= Hatch (e-commerce company) =

Hatch is an Amsterdam-based ecommerce platform that was founded in July 2011 under the name Iceleads by serial entrepreneur Joris Kroese and founding partner Icecat as being part of the iMerge group that provided EUR 500,000 seed capital.

The company developed a Where to Buy platform that allows brands to connect with online retailers. Hatch is globally servicing A-brands such as Intel, Lenovo, Bose, Philips, Dorel and offers them a live interface with 2800 retailers.

==Series-A funding==

In March 2015 the company raised 3,5 million dollar venture capital in a Series A funding round. The growth capital was provided by Vortex Capital Partners. Two months later the company established a new board of directors by attracting Tony Hewett and Sebastian Aubert (Formerly Universal McCann) and Dimitra Retsina. It then also opened an office in Portland, Oregon.

November 2015 Iceleads changed their company name to Hatch by launching a new website and sending out a press release.

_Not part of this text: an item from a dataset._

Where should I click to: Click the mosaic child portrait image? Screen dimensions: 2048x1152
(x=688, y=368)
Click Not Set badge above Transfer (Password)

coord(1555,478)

==Awards and recognition==
During the 2015 B2B Marketing Awards in London the company became a finalist] in the category "Best use of digital techniques and/or technologies", with their business case New from Bose. The case later also won a few other awards such as the FWA and Lovie Awards. Aside from being a speaker on several (start-up) events, the company was also listed in the top charts of the Dutch Start-up Deals.

Hatch currently employs 40-50 FTE in their offices in Amsterdam, Bangkok, Düsseldorf, London, Kiev and Portland.